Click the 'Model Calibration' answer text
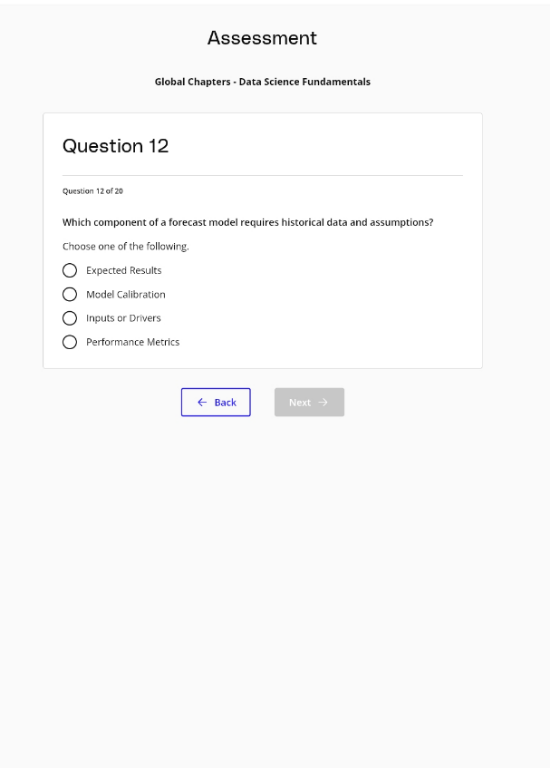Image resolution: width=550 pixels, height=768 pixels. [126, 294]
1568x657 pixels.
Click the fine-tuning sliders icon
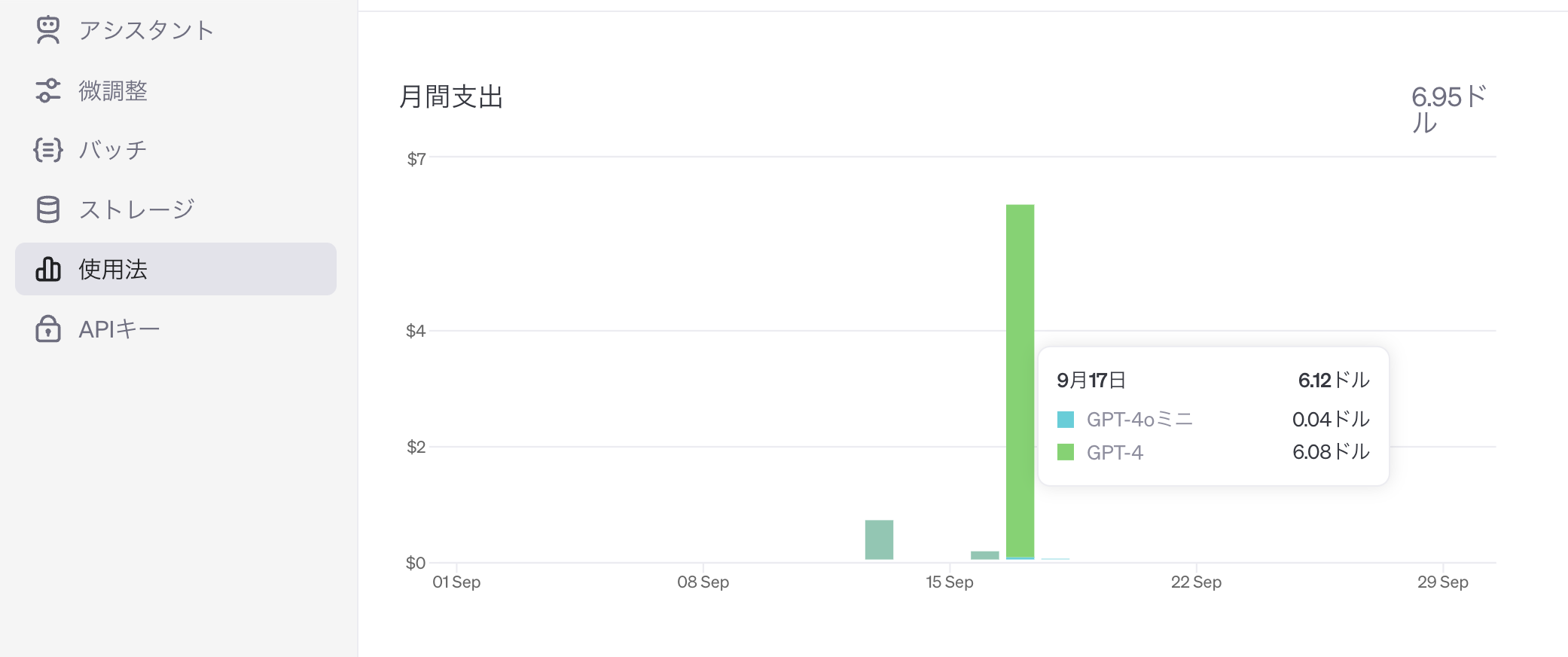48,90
:::
● **Requirement**: Please express the data above as a Markdown table with the columns "Number" and "Text", putting each non-blank line in its own row and leaving out the pictures.

● **Exercise answer**:
| Number | Text |
|---|---|
| 1 | Click the 'Model Calibration' answer text |
| 2 | Image resolution: width=550 pixels, height=768 pixels. [126, 294] |
| 3 | 1568x657 pixels. |
| 4 | Click the fine-tuning sliders icon |
| 5 | 48,90 |